Light Fairytale Episode 1 - The Nostalgia Factor
I've been a fan of JRPGs for as long as I can remember. Sure, their stories were always the focal point, but I'd argue that what I call atmosphere was even more important to me. I'll always remember playing Final Fantasy VI or VII after school and how immersed I was in those worlds.
When I discovered that an indie game was inspired by the very same games I loved, I didn't think too much of it. Most indie RPGs just couldn't capture the feeling these old Japanese games had, but I'm glad to say that Light Fairytale from Neko Works does so with flying colors.
Clearly inspired by Final Fantasy VII, the game nails the atmosphere right off the bat. It feels like playing a PS1 era JRPG, only with beautiful HD graphics. Despite the story taking place in an oppressive underground empire, it doesn't take itself too seriously most of the time, courtesy of our main duo: Haru and Kuroko. Their interactions are generally fun to watch, in an almost childlike kind of way.

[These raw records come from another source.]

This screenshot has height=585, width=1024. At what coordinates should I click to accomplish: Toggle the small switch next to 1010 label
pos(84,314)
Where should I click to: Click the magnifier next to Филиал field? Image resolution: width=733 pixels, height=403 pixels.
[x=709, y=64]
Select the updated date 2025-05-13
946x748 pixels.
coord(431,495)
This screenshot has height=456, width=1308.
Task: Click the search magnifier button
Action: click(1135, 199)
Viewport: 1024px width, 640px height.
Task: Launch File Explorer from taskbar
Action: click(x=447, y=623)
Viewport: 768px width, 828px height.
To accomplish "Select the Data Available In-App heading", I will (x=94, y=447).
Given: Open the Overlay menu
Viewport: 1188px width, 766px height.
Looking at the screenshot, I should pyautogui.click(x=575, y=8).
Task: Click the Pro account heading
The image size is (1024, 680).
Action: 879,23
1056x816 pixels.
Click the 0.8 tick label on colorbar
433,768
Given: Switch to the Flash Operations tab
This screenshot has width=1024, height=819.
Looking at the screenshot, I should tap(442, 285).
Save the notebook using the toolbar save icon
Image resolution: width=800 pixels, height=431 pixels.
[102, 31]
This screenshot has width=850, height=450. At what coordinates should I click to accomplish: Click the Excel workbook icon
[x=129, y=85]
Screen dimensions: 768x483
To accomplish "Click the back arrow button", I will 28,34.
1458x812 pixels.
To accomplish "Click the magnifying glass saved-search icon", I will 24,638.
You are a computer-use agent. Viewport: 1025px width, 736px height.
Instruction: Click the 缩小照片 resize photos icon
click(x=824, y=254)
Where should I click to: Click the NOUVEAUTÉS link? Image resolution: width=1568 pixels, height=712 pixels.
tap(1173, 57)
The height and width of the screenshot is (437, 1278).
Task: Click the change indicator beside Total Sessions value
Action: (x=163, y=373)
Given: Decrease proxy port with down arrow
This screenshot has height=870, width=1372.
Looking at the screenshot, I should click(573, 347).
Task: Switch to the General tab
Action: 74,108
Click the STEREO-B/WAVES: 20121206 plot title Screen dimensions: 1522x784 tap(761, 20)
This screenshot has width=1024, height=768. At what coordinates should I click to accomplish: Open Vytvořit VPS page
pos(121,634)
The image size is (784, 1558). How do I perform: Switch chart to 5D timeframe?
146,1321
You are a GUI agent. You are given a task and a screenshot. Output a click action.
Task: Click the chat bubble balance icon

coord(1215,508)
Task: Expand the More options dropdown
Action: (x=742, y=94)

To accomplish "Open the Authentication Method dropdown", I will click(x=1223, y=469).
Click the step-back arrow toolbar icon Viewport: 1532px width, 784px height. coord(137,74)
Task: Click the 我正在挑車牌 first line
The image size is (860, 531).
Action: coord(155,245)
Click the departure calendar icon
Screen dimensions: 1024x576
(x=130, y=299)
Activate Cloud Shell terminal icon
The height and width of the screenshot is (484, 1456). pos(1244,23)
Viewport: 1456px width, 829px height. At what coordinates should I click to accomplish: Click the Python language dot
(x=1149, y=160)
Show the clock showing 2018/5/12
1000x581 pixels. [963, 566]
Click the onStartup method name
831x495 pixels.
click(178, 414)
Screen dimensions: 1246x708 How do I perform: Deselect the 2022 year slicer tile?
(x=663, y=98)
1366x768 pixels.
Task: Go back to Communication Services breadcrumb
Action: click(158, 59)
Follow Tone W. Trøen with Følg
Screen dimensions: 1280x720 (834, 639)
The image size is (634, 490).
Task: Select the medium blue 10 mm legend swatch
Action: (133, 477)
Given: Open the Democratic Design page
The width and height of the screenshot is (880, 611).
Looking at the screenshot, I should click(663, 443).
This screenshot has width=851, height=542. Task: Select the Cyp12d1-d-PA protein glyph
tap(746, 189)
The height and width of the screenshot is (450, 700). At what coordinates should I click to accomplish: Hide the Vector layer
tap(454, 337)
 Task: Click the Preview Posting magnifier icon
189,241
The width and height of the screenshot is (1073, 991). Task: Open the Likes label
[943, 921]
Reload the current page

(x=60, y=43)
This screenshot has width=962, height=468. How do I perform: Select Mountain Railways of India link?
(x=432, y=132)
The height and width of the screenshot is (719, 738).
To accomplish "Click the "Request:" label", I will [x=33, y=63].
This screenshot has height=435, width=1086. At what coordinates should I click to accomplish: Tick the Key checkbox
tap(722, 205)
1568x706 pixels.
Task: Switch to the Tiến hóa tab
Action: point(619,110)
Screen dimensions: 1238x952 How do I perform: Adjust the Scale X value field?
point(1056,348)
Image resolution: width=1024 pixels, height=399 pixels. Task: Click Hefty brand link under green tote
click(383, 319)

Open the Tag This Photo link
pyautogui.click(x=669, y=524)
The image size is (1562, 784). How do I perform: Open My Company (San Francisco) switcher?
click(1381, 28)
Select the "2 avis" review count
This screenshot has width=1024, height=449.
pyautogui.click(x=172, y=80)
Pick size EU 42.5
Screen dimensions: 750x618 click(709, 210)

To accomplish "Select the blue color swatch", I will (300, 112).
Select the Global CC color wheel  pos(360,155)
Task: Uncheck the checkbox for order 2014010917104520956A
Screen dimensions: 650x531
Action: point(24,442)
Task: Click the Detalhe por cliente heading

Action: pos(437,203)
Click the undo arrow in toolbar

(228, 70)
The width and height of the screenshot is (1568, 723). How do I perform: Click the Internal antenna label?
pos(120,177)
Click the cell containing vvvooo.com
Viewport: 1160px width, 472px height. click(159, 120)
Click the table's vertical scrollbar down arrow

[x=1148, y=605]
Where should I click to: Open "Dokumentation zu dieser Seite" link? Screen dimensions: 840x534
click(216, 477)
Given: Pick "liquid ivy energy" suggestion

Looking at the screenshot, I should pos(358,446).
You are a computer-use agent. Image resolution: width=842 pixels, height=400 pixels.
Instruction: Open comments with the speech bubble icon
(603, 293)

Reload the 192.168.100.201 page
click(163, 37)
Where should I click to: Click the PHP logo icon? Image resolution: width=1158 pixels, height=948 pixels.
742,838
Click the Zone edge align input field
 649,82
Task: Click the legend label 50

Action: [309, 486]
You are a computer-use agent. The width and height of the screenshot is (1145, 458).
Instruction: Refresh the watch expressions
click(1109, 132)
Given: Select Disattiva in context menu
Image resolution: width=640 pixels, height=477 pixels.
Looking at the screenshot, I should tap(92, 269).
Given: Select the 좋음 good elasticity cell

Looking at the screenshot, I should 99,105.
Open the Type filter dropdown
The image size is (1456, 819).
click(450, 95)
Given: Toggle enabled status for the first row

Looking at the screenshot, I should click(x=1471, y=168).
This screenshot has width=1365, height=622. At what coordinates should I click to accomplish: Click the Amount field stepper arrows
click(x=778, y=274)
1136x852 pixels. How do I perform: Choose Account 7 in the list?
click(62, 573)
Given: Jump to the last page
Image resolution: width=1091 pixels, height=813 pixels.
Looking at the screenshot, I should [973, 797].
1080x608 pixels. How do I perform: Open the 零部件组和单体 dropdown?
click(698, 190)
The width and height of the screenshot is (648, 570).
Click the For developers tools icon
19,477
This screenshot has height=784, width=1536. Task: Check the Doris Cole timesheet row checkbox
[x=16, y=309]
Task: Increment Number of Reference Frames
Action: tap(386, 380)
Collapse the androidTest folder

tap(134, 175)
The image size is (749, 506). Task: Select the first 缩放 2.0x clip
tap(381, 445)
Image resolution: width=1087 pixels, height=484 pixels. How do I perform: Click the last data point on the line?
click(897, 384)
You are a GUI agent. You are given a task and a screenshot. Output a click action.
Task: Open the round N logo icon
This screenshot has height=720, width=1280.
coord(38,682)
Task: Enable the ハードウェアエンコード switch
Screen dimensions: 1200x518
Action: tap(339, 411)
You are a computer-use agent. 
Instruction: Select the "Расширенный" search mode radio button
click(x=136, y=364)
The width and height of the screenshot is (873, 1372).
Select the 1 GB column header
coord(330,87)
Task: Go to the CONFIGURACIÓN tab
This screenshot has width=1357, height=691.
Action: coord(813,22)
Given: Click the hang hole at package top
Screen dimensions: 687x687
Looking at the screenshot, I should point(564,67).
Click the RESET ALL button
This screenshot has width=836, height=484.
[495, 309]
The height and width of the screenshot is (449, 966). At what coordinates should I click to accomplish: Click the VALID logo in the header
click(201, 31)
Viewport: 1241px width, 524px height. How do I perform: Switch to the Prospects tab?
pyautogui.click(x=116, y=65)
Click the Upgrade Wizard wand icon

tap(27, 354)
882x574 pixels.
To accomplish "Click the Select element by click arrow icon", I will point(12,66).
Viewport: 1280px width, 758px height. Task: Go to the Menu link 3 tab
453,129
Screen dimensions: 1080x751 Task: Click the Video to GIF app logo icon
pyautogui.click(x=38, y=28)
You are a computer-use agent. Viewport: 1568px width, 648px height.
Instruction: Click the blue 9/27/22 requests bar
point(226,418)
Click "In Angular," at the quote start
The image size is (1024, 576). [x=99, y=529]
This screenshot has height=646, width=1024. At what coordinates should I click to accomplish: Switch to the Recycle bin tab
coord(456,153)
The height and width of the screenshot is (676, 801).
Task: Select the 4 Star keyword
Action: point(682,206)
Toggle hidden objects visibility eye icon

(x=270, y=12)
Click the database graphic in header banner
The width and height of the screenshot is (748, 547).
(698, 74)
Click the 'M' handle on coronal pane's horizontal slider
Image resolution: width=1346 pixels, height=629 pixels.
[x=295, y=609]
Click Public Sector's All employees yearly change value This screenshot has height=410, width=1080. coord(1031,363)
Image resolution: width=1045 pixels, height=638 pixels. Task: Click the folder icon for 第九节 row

There's nothing much to be said about the story. It's very basic, which is understandable, since it's only the first episode, but I felt it could've been developed more. At times, I felt the story wasn't going anywhere, and for a game that can be completed in under 4 hours, that's a bit of a bummer. Still, the beats are still there.
How's the battle system, you ask? Well, it's... Very basic. Not much strategy involved, you either attack or use orbs (magic). There's little variety in the magic you can use, and there's hardly any equipment to find, which is a shame.
There are random encounters, but this time it comes with a twist. There's a fixed rate of enemies you can find in any given area, and you can see the % remaining. That way, you can't really get overleveled, and it's an incentive to clear the area of its monsters. You can also check your list of objectives, which is pretty useful.
After you beat the game, you can also play as Kuroko, watching the same events from her perspective. Unfortunately, it only leads to a some extra lines of dialogue and a few extra scenes. Now, this could be potentially interesting because of what happens at the end (which I won't spoil). Depending on the execution, these alternating perspectives could make episode 2 even better.
It's very cool to see a sole indie developer with this much passion for a project. Sure, the story and battle system are still a bit simplistic, but I believe it has potential to become something great in subsequent episodes.